L’histoire et recueil de la triomphante et glorieuse victoire obtenue contre les seduycts et abusez luthériens du pays Daussays (= d’Alsace) et autres, par très hault et très puissant prince et seigneur Anthoine, par la grâce de Dieu, duc de Calabre, de Lorraine et de Bar, etc. en deffendant la foy catholique, nostre mere l’Eglise et vraye noblesse …, slnd [Paris, 1526 ou 1527], Bibliothèque nationale (3 exemplaires), Bibliothèque nationale et universitaire de Strasbourg (2 exemplaires). Réédition : « Relation de la guerre des rustauds par Nicole Volcyr », dans Recueil de documents sur l’histoire de Lorraine, publication de la Société d’archéologie lorraine, Nancy, 1856.

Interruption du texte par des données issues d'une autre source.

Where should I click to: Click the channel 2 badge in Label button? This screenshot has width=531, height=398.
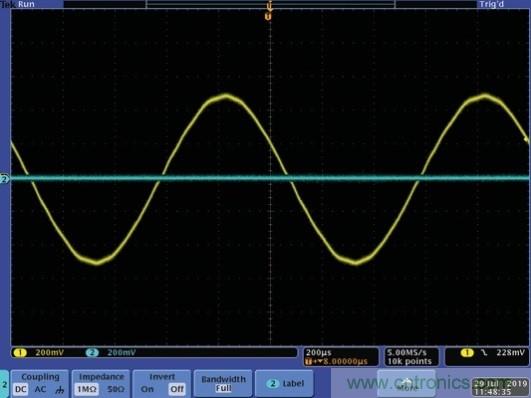[273, 383]
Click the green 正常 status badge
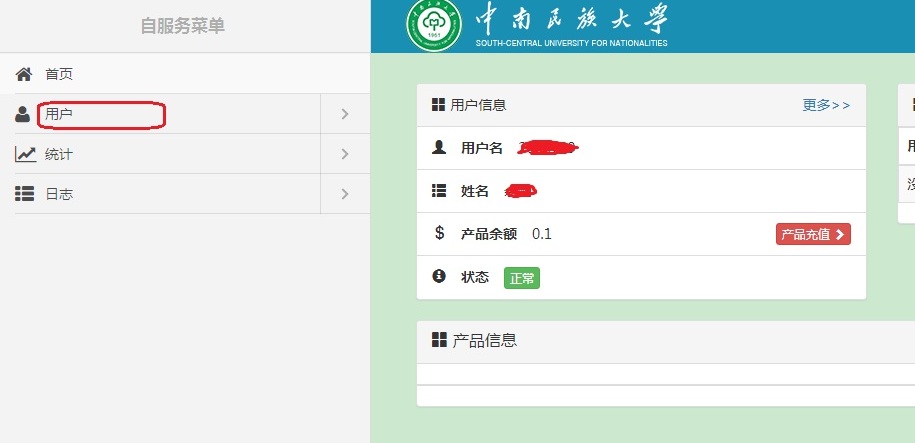 point(522,278)
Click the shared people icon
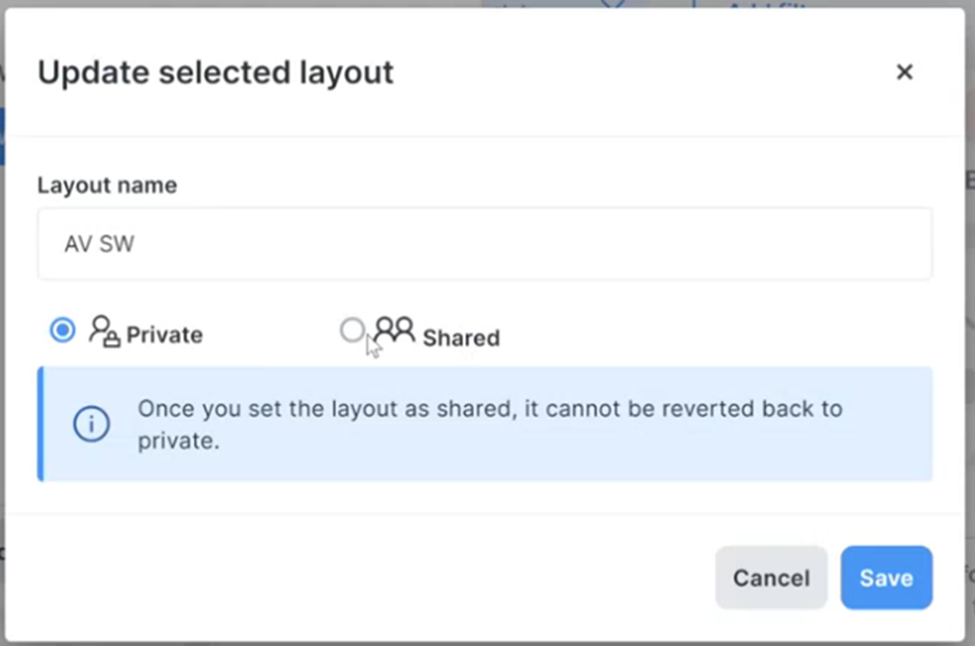 tap(394, 331)
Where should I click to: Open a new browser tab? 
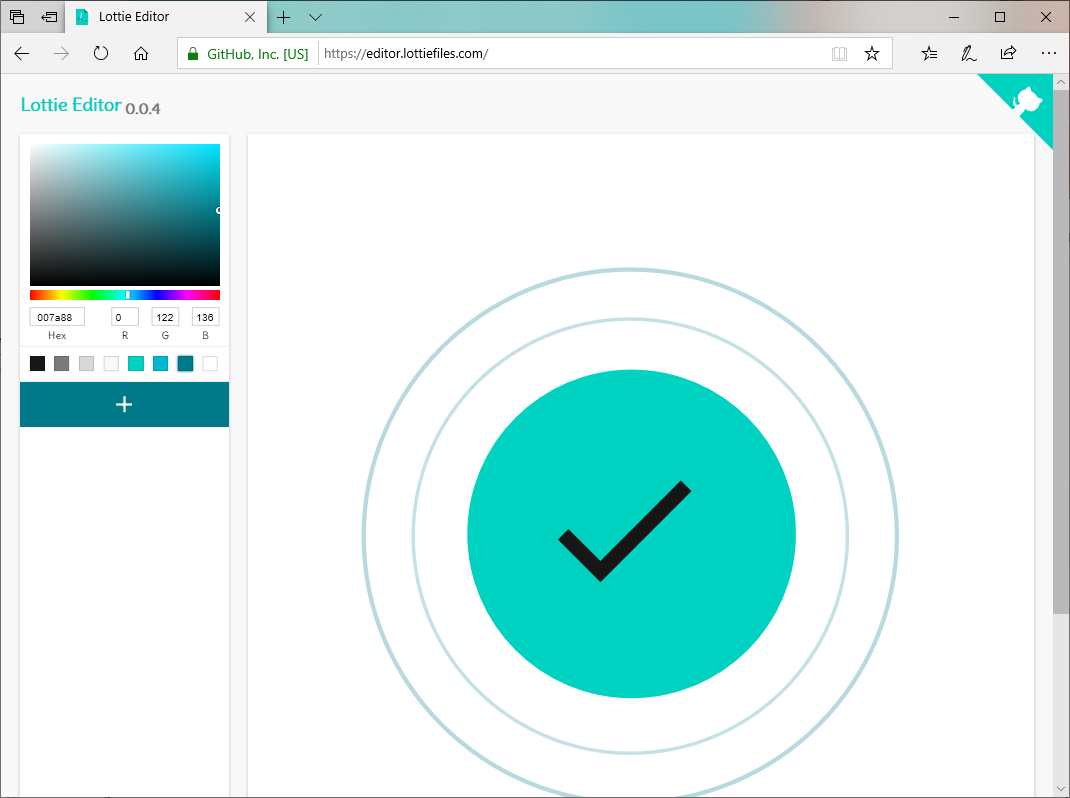click(x=284, y=17)
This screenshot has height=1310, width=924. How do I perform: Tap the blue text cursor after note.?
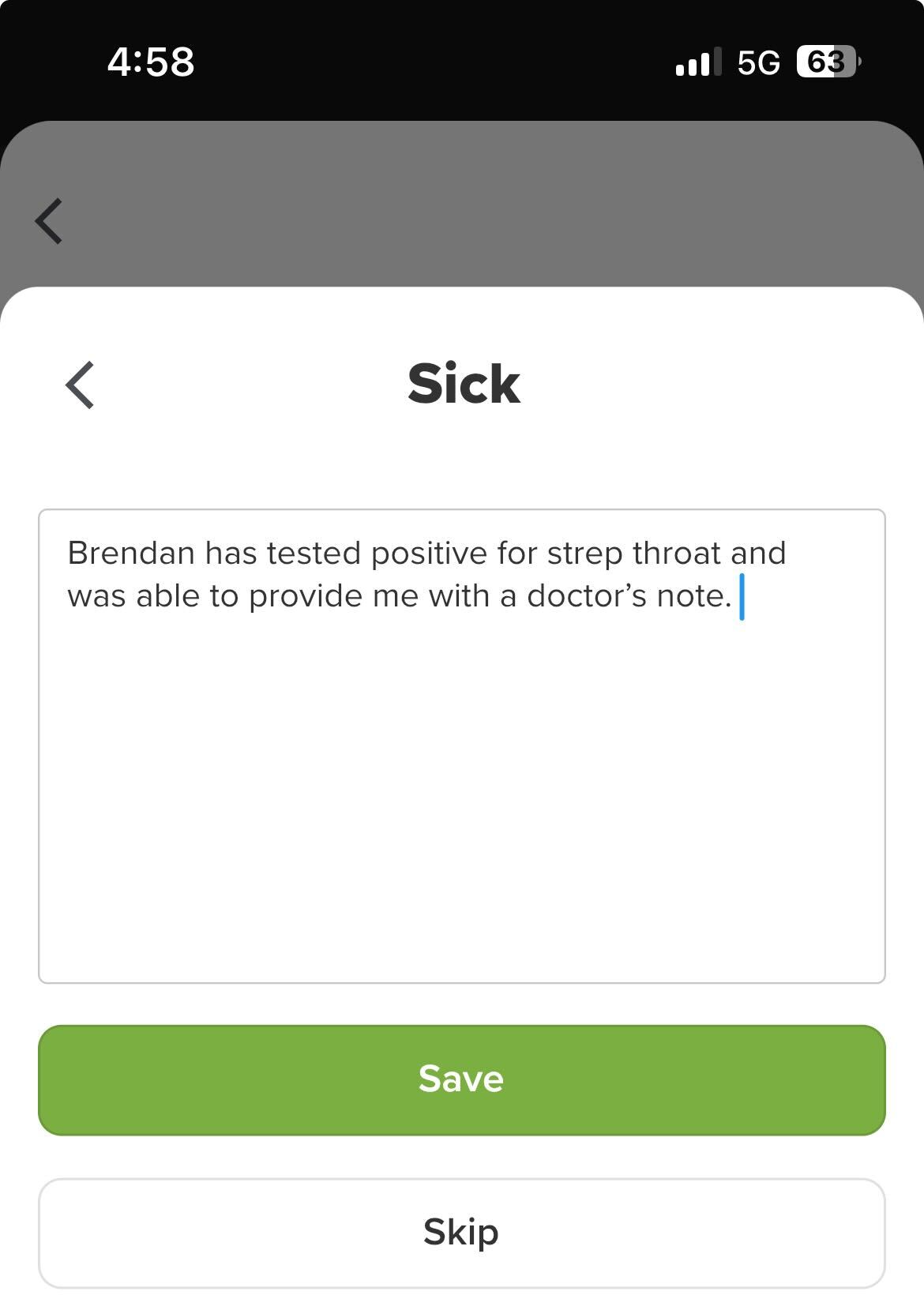pos(742,597)
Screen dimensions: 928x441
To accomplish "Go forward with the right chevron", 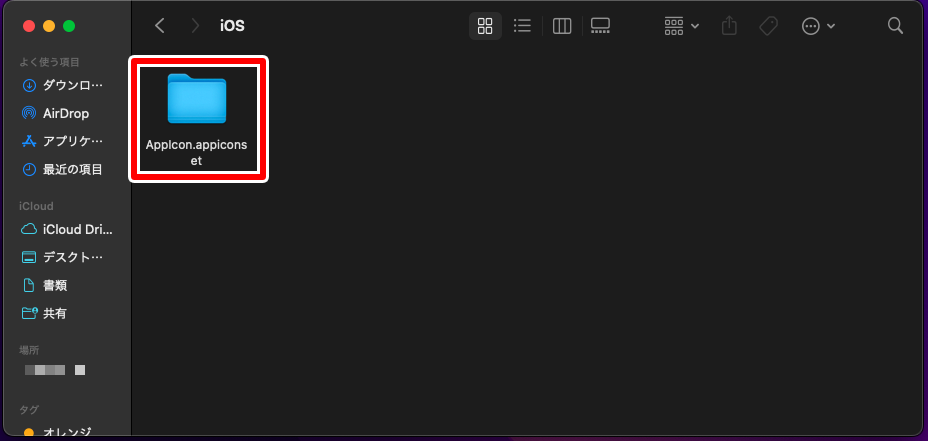I will [x=195, y=26].
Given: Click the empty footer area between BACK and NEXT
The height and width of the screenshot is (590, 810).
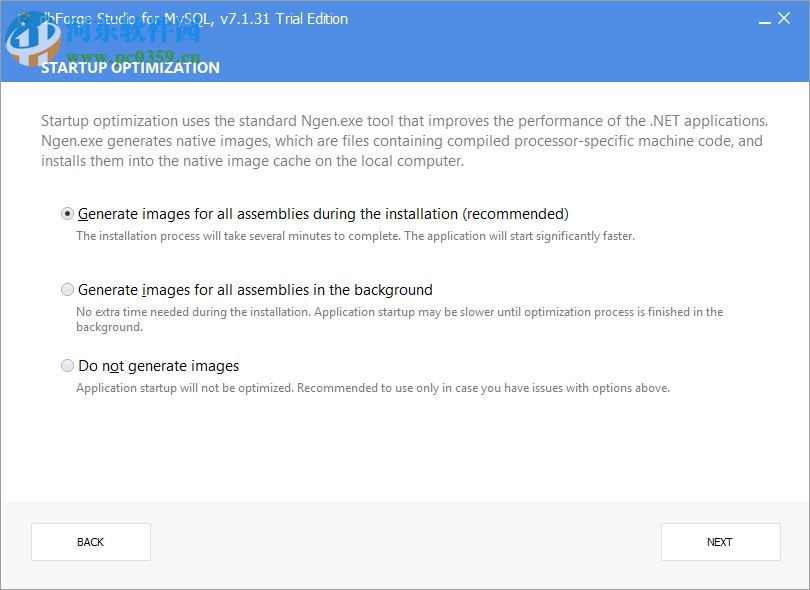Looking at the screenshot, I should [405, 542].

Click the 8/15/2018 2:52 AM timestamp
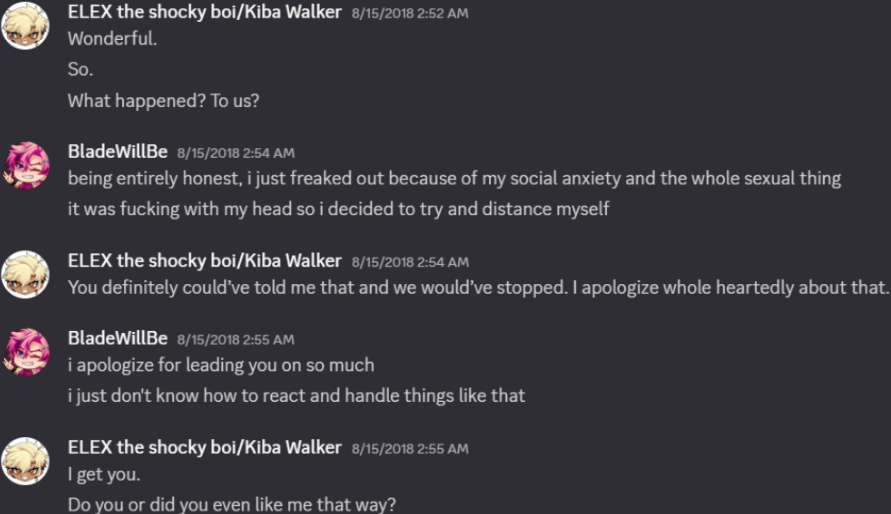[x=410, y=14]
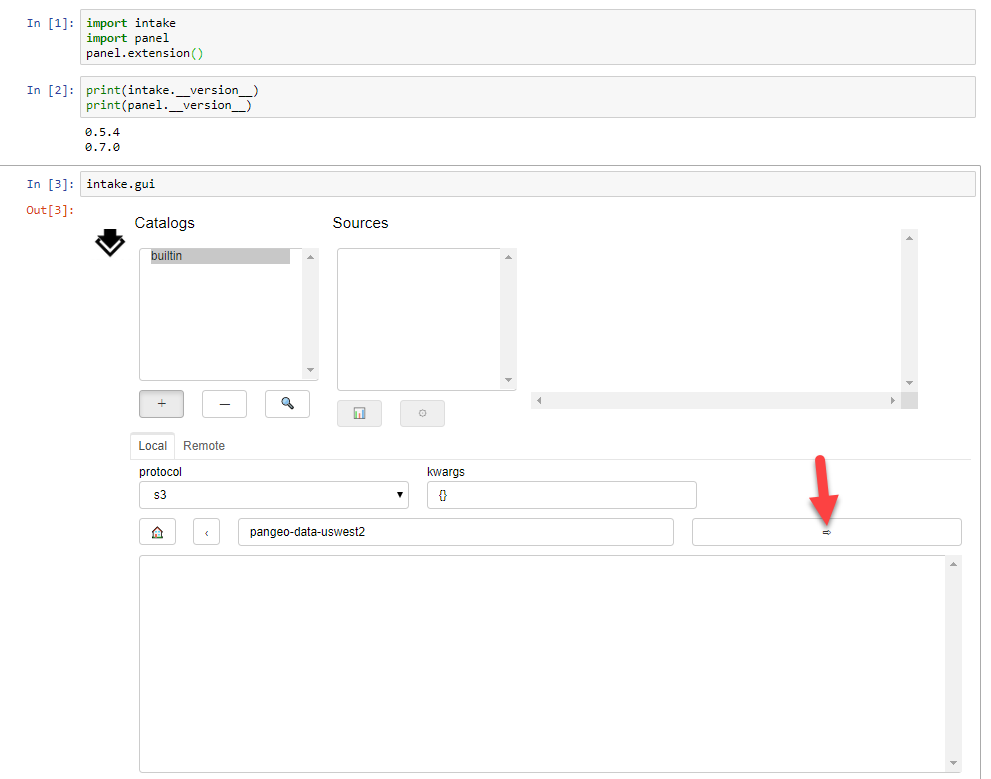
Task: Click the left arrow of the horizontal scrollbar
Action: pos(538,400)
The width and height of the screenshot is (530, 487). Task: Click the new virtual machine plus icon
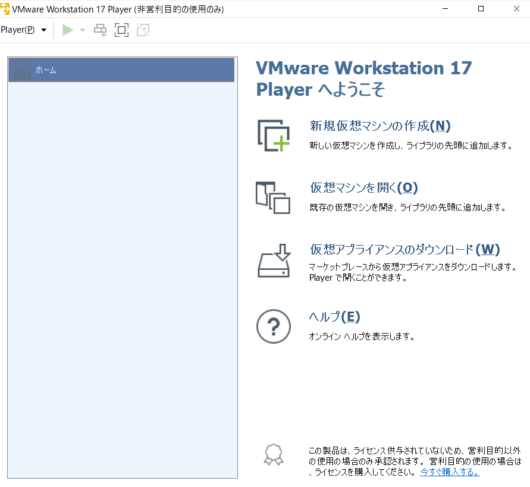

A. Calmet, « Volskir ou Volkir ou Vozir (Nicolas) », dans Bibliothèque lorraine ou Histoire des hommes illustres qui ont fleuri en Lorraine, Nancy, 1751, reprint Genève 1971, c. 1032-1033 ; J.-C. Brunet, Manuel du libraire, t. 4, Paris, 1843, p. 679 – 680 ; A. Digot, « Notice biographique et littéraire sur Nicolas Volcyr, historiographe et secrétaire du duc Antoine », Mémoires de la Société des sciences, lettres et arts de Nancy [Mémoires de l’Académie de Stanislas], 1848, Nancy, 1849 ; idem, Histoire de la Lorraine, t. 4, 2e éd., Nancy, 1880, p. 5-95, 140-142 ; P. Marot, Notes sur Nicolas Volcyr de Serrouville, historiographe du duc de Lorraine Antoine, Nancy, 1931 ; R. Barroux, « Volkyr ou Volcyr de Sérouville (Nicole) », Dictionnaire des lettres françaises, publié sous la direction de G. Grente, Le seizième siècle, Paris, 1951, p. 707 ; K. W. Niemöller, « Die Musica Gregoriana des Nicolaus Wollick : Opus aureum, Köln 1501, pars I / II », Beiträge zur rheinischen Musikgeschichte 11, Cologne, 1955 ; A. Pelletier, « Volkier… Volkeir (Nicol) », dans Nobiliaire de Lorraine et du Barrois, t. 1 (1re partie) contenant les anoblis, Paris, 1974, p. 833 ; G. Cabourdin, La Lorraine entre France et Empire germanique de 1480 à 1648, Strasbourg, 1975, p. 33 ; G. Heumann, La guerre des paysans d’Alsace et de Moselle (avril – mai 1525), Paris, 1976 ; Histoire de Nancy, sous la direction de R. Taveneaux, Toulouse, 1978, p. 119-120, 194-195.